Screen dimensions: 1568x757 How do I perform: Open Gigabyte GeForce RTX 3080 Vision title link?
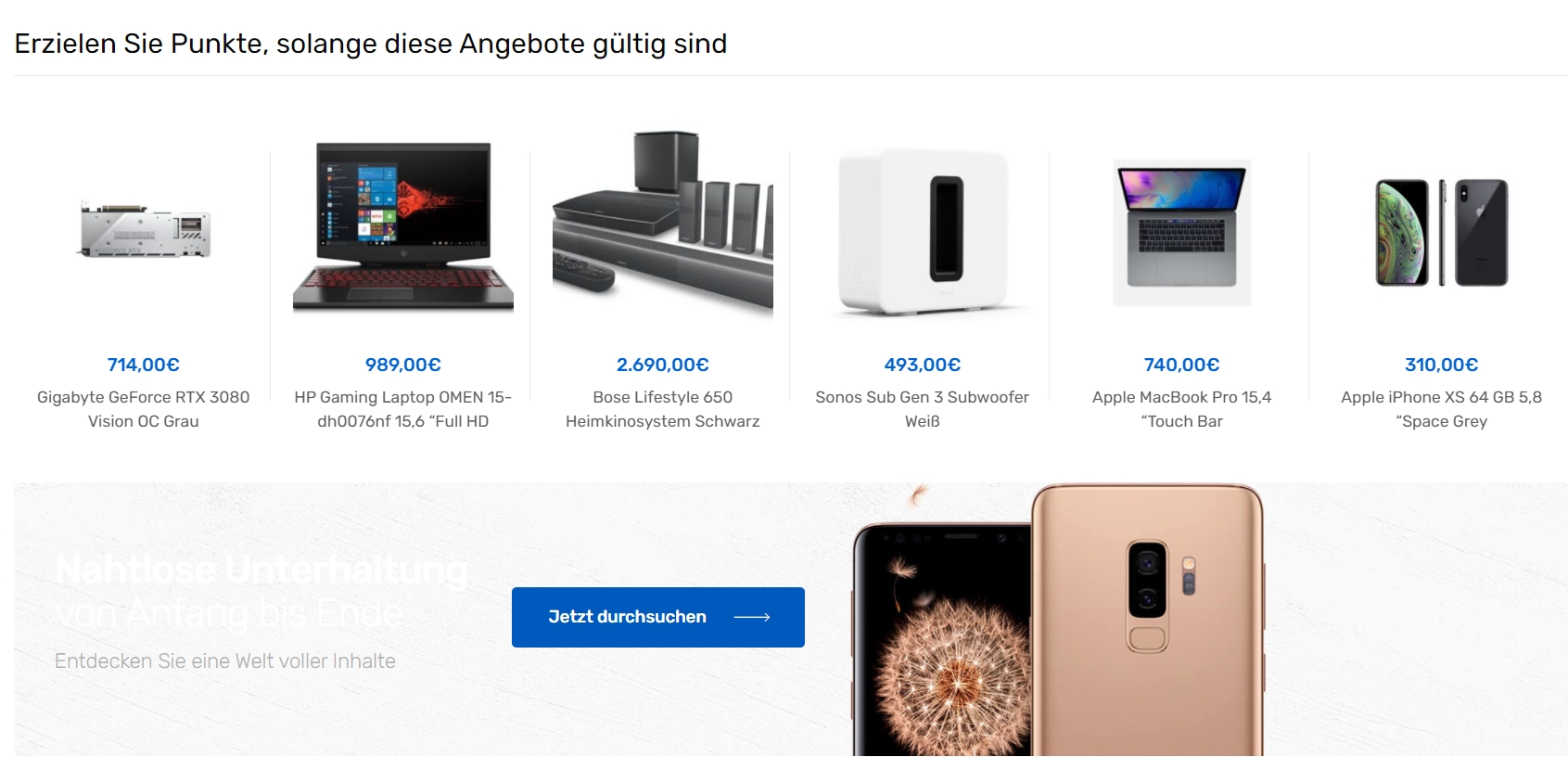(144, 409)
..............................
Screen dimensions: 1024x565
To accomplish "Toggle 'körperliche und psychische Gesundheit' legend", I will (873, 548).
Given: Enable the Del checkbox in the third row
..............................
STATED TASK. Print the lines from the one containing "Screen dimensions: 1024x565" up to and including the one containing "Given: Enable the", word for word.

CORRECT OUTPUT.
Screen dimensions: 1024x565
To accomplish "Toggle 'körperliche und psychische Gesundheit' legend", I will (873, 548).
Given: Enable the Del checkbox in the third row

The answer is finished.